* _Stored records_:

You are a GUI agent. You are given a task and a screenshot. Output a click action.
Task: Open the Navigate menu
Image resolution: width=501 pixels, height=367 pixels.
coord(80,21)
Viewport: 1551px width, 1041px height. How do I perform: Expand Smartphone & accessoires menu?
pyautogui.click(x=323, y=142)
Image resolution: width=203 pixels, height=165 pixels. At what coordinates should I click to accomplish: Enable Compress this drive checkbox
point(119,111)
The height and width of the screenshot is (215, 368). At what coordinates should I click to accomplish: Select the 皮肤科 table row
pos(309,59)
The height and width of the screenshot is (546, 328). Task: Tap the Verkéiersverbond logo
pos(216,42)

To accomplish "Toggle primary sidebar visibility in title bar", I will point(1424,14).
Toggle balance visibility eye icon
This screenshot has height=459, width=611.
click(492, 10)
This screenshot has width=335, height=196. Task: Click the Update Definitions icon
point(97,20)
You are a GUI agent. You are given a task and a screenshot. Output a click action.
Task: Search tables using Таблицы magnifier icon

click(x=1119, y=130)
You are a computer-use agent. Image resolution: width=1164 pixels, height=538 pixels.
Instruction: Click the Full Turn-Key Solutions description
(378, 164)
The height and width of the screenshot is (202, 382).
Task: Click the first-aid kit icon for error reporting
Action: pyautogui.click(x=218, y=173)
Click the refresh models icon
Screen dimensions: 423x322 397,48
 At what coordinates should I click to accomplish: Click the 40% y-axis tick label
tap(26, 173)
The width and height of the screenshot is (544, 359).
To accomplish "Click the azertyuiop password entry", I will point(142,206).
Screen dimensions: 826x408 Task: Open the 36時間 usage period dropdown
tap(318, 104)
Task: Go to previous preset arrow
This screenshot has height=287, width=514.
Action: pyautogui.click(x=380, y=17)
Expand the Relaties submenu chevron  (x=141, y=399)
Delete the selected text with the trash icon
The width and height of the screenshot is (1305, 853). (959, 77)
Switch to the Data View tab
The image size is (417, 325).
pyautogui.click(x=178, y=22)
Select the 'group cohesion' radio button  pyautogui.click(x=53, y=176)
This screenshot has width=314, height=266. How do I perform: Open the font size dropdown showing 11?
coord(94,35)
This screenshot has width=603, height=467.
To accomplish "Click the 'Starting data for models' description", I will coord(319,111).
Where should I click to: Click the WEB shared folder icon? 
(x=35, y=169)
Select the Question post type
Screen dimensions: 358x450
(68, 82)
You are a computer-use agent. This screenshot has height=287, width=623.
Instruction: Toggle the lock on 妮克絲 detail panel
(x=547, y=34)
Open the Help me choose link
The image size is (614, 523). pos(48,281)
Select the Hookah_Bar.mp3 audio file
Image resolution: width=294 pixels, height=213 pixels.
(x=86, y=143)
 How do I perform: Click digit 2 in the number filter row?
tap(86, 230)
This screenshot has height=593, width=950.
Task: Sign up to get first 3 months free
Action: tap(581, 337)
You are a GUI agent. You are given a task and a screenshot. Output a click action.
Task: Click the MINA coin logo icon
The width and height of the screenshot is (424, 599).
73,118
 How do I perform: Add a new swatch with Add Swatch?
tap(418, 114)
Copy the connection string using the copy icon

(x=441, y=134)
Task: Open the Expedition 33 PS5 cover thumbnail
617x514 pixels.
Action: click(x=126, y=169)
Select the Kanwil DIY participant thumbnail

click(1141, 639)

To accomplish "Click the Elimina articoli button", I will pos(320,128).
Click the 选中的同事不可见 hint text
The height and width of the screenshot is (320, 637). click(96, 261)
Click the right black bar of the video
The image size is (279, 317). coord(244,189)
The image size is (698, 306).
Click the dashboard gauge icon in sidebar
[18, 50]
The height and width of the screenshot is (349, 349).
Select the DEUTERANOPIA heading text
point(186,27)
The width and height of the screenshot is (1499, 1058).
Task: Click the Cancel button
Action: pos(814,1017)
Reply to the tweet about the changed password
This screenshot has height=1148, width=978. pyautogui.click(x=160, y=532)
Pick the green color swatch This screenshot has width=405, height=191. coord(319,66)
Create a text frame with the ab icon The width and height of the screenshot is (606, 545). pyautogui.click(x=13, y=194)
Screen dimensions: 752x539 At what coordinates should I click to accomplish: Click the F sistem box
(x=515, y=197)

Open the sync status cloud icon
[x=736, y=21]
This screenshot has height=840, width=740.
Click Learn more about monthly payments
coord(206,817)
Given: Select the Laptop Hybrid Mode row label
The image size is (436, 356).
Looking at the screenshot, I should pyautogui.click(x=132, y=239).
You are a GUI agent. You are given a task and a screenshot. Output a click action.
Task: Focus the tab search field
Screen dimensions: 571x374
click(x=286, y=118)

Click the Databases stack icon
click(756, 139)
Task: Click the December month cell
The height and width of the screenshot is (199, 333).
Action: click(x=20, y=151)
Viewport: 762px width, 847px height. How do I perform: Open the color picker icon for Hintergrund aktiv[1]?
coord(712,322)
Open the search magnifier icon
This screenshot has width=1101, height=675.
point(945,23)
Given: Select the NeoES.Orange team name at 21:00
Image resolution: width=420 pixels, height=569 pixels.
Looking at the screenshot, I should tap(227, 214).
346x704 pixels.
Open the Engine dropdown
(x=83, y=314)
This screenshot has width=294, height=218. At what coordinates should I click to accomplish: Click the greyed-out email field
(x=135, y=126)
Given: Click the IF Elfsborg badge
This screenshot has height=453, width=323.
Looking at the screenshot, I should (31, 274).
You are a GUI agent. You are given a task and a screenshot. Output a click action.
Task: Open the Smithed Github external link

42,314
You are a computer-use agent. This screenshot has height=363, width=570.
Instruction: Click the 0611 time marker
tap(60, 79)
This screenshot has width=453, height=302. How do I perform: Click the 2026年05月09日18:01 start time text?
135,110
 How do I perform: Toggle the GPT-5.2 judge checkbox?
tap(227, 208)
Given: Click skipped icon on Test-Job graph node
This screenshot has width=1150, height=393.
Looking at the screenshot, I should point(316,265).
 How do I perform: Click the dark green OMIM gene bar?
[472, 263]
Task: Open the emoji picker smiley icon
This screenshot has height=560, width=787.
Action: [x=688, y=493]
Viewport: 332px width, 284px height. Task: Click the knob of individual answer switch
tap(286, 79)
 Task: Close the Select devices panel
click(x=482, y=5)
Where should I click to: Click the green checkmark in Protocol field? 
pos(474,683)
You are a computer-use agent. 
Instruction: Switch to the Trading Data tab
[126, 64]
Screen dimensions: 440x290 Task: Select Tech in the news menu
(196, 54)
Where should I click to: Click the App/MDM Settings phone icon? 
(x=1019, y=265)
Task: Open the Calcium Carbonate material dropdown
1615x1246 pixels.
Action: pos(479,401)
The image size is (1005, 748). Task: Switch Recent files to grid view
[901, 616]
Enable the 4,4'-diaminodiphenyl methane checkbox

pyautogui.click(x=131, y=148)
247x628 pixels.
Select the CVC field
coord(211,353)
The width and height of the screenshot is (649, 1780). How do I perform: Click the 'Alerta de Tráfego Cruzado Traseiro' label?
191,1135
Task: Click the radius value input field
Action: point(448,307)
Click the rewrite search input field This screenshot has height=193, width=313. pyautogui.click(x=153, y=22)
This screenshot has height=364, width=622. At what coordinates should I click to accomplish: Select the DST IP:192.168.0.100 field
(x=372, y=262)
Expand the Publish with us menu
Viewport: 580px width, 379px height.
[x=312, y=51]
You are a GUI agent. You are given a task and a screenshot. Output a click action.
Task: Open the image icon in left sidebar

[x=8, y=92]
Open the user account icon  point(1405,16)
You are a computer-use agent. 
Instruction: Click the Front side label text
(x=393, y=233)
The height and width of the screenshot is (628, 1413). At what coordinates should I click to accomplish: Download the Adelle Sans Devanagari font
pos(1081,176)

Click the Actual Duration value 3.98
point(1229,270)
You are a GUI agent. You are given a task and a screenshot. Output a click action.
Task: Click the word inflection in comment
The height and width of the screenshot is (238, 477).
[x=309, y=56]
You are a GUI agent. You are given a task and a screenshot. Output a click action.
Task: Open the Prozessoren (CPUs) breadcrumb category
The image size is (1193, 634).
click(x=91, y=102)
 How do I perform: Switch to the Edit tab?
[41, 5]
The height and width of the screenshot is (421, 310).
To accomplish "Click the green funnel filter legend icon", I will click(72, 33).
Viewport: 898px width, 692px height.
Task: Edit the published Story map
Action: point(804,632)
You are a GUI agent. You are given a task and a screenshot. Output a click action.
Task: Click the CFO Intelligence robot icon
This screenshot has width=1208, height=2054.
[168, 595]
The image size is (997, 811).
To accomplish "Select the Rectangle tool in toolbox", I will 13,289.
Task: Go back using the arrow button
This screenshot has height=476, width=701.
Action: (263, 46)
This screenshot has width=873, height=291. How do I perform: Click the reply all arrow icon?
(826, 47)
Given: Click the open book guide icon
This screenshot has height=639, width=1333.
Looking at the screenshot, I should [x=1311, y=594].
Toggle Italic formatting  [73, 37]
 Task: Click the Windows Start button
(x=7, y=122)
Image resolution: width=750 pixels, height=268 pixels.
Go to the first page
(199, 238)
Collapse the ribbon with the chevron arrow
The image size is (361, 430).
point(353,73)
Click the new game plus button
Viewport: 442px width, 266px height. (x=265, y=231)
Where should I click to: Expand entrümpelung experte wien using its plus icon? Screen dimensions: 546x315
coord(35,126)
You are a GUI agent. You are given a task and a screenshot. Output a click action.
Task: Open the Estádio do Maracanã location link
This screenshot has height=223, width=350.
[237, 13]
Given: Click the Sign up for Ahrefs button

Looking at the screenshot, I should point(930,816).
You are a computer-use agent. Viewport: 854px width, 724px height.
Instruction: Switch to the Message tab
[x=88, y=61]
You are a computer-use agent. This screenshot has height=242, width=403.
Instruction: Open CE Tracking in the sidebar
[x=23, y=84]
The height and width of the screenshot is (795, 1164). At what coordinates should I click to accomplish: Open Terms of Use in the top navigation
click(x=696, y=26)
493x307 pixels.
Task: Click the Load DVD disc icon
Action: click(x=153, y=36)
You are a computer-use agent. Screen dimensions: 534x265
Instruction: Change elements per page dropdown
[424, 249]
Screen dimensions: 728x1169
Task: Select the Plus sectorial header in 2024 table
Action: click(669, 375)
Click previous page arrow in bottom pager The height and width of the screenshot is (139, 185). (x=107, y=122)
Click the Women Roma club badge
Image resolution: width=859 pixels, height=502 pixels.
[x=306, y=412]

* _Exercise requirements_: Check each line of the entries above for the word "computer". List the ones that have it.

* _Reply_:
You are a computer-use agent. Image resolution: width=1164 pixels, height=538 pixels.
You are a computer-use agent. This screenshot has height=287, width=623.
You are a computer-use agent. This screenshot has height=363, width=570.
You are a computer-use agent. 
You are a computer-use agent. 
You are a computer-use agent. Viewport: 854px width, 724px height.
You are a computer-use agent. This screenshot has height=242, width=403.
You are a computer-use agent. Screen dimensions: 534x265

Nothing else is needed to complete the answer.